The old feller got up and did a little stretch. He’d buy a lottery ticket that afternoon, he said. He was feeling lucky. One big hit, and it was off to Alaska.
“You know what keeps a man going?” he asked again.
Still expecting a punch line, I answered, “Alaska?”
“Nope. It’s what the nuns told us — faith, hope, and love. Most of all love.”
“I think Saint Paul said that. Lennon said that too,” I admitted.
“The Commie?”
“No. The Beatle. All you need is love.”
Then I wished him good luck on the lottery. And good luck on life.
Wisdom from Saint Paul
When Saint Paul saw that “the time of my departure has come,” he wrote to Timothy, “I have fought the good fight, I have finished the race, I have kept the faith” (2 Tim 4:6–7).
Saint Paul speaks well to men:
Owe no one anything, except to love one another; for he who loves his neighbor has fulfilled the law. The commandments, “You shall not commit adultery, You shall not kill, You shall not steal, You shall not covet,” and any other commandments, are summed up in this sentence, “You shall love your neighbor as yourself.” Love does no wrong to a neighbor; therefore love is the fulfilling of the law. (Romans 13:8–10)
What Paul is discussing for us here is what we call virtue. The nuns spoke of the theological virtues — faith, hope, and love. And the cardinal virtues, the moral virtues that are faith, hope, and love lived: prudence, justice, fortitude, and temperance. All these virtues Paul has defined for us in Romans. He has defined for us how we are to live, answering that eternal question of men: “What the hell am I doing with my life?”
Which was the point Jesus made to the rich young man.
Virtue is classically defined as the habit of performing actions for good. These virtues we either naturally gain and acquire by the repetition of good acts (the cardinal virtues) or come to through the grace of God (the theological virtues). The virtues are how we are meant to live. They are what we admire in others and hope to find in ourselves, if only through a mirror darkly.
Many of us have spent years trying to convince ourselves that life based on the virtues is too hard, involving more change than any one person can accomplish.

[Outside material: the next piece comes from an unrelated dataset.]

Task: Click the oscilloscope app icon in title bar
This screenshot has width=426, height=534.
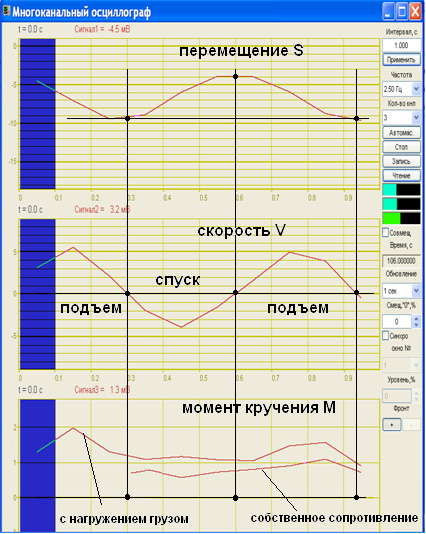Action: 6,11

But with grace, the sacraments, and the “repetition of good acts,” this great life — a life for which we all strive — is not only attainable but easier than the opposite.
It’s said that the natives of Rome sometimes feel oppressed by the city’s very history. It’s hard to think of yourself as a unique child of God in a city where a thousand-year-old piece of sculpture is the new stuff. You can get lost in time that way. Time becomes the enemy; history, a sad tale from our early memories to the dust that we will most surely become — “sans teeth, sans eyes, sans taste, sans everything.”

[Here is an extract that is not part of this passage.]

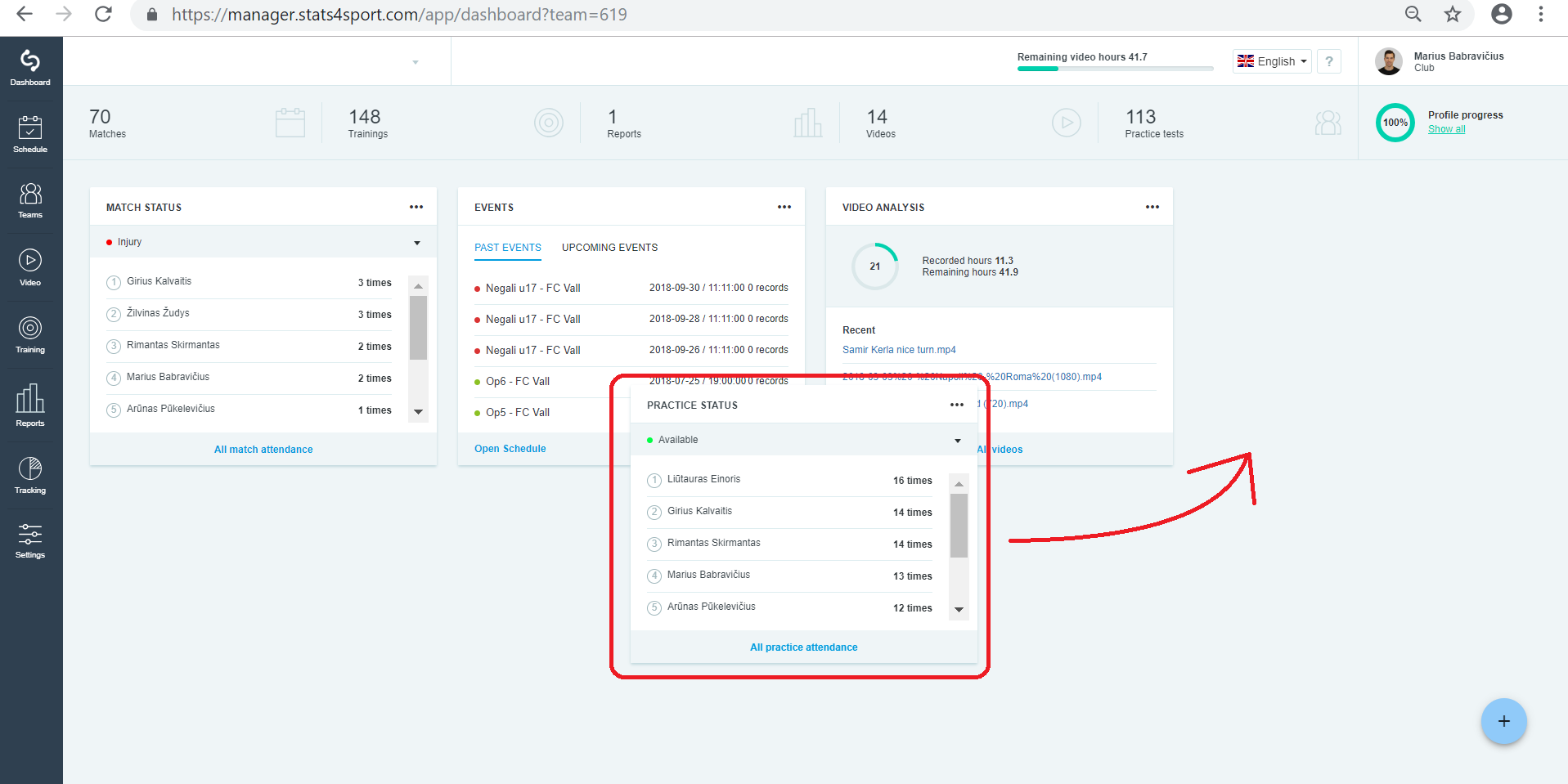The image size is (1568, 784).
Task: Select the Past Events tab
Action: (508, 248)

But as Pope Benedict XVI once explained, we can never get lost in history, never get lost in time, if we understand our simple task: “Be seeds of holiness scattered by the handful in the furrows of history.”5 Even John Lennon never managed a lyric like that.
So the journey begins.
Prayer
Lord, let me live each day with the knowledge that I mean something. I have work to do in this life, more to accomplish than I will ever know, if I keep your commandments and live by the virtues you have given through your grace and the virtues I practice from morning until the last light of evening. Let me spend my waking hours seeking an example, finding an example, being an example. And give me faith to believe, hope to bear, and love to endure. Amen.